I arrived at the conclusion that $$\sqrt[3]{a+b\sqrt{c}}+ \sqrt[3]{a-b\sqrt{c}}=1 $$
can be written as $$8a^3+15a^2+6a-27b^2c=1$$
That is really faster to compute for higher numbers than the previous form, but it goes up really fast and I need BigInteger (Java) that slows down again the code.
I found on google that this formula can be parametrized with 
$$a=3k+2$$
and $$b^2c=(k+1)^2(8k+5)$$
I cannot figure out how this parametrization is done. Can anybody help me please?
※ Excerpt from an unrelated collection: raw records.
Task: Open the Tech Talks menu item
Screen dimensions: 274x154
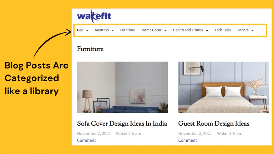Action: click(223, 30)
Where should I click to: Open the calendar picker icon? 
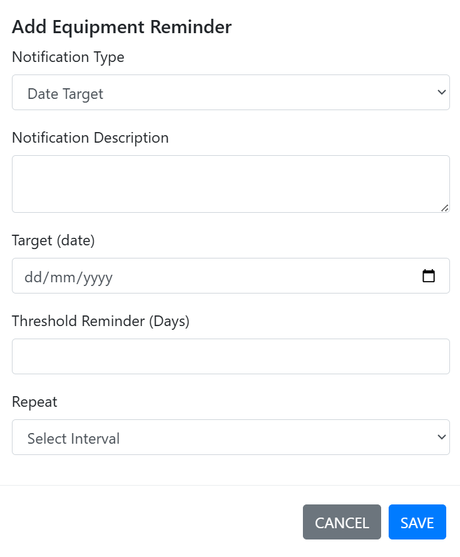[x=429, y=276]
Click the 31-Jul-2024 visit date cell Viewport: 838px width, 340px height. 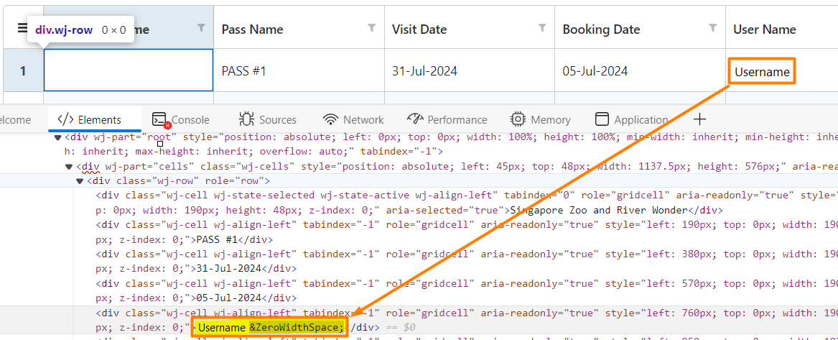(x=468, y=70)
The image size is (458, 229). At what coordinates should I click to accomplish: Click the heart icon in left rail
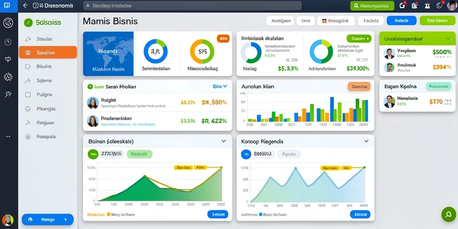(x=8, y=59)
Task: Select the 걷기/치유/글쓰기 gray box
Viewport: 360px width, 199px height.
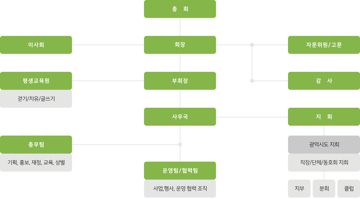Action: pyautogui.click(x=36, y=99)
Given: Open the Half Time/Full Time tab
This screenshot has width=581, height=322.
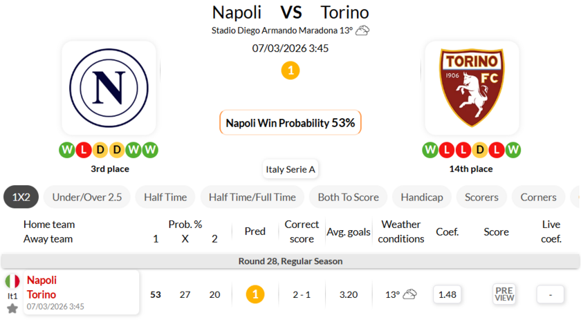Looking at the screenshot, I should coord(252,197).
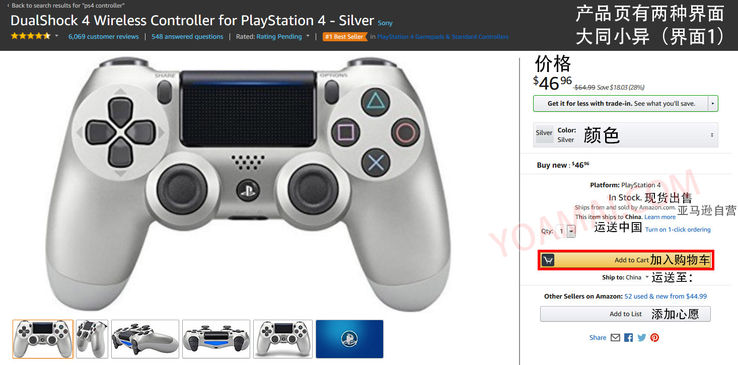Open 6,069 customer reviews link
This screenshot has width=738, height=365.
pos(103,37)
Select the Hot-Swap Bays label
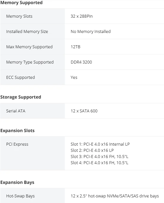Viewport: 164px width, 203px height. tap(21, 196)
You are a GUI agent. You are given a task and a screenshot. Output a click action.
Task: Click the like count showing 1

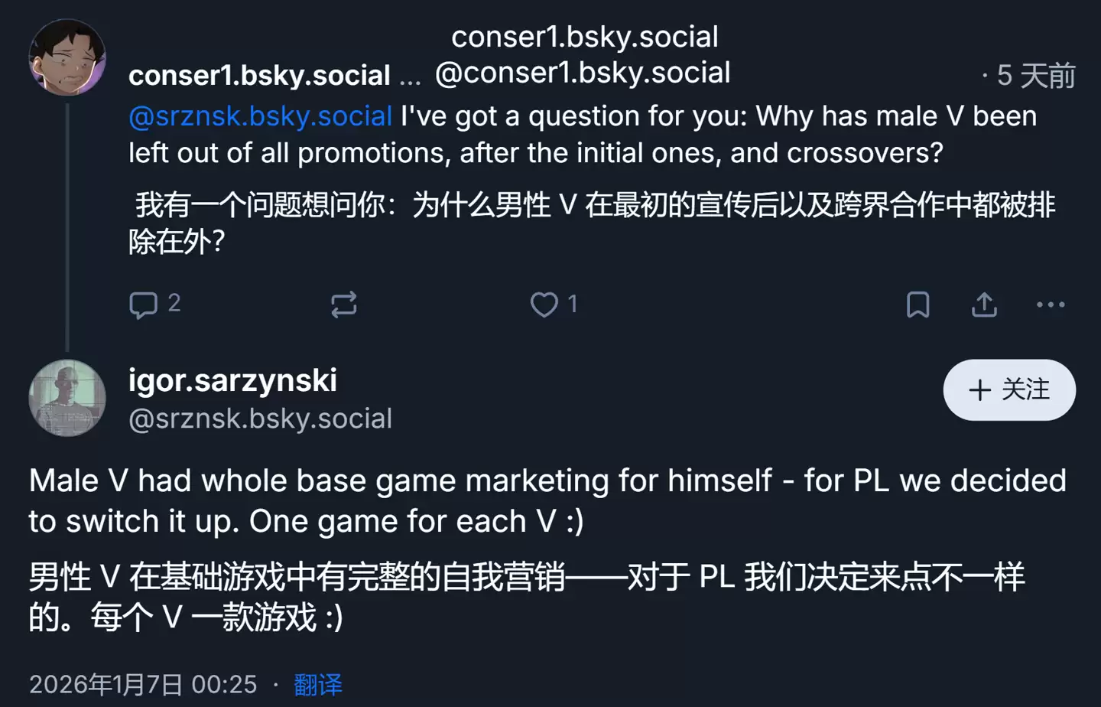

 A: 1) Explanation of the formula $a=3k+2$ :
Take your big formula modulo 3, i.e.,    
$$8a^3+15a^2+6a-27b^2c \equiv 1  \ mod \  3.$$
Because $15, 6$, and $27$ are all multiples of $3$, and $8 \equiv 2 \ mod \ 3$:
$$2a^3 \equiv 1 \ mod \ 3.$$
Let us multiply both sides by 2:
$$4a^3 \equiv 2  \ mod \  3 \ \Longrightarrow \ a^3 \equiv 2  \ mod \  3 \ $$ 
which has, by inspection of the three cases ($a=0,1,2 \ mod \ 3$)  the unique solution $a \equiv 2  \ mod \  3$.
Thus $a$ is of the form $a=2+3k$ for some integer $k$.
2) Having this expression of $a$, one needs only to expand the RHS of :
$$27b^2c=8a^3+15a^2+6a-1$$
$$=8(2+3k)^3+15(2+3k)^2+6(2+3k)-1$$
finally giving $(k+1)^2(8k+5).$
A: $27b^2c=8a^3+15a^2+6a-1=(a+1)(8a^2+7a-1)=(a+1)^2(8a-1)=(3k+3)^2(24k+15)=27(k+1)^2(8k+5)$. 
A: Replacing $a=3k+2$ in the equation: $8a^3+15a^2+6a−27b^2c=1$.
We will get $27b^2c=8k^3+21k^2+18k+5$. By observation you can see $k=-1$ is a root of the RHS and then you can transform the equation to a quadratic and then factorize it.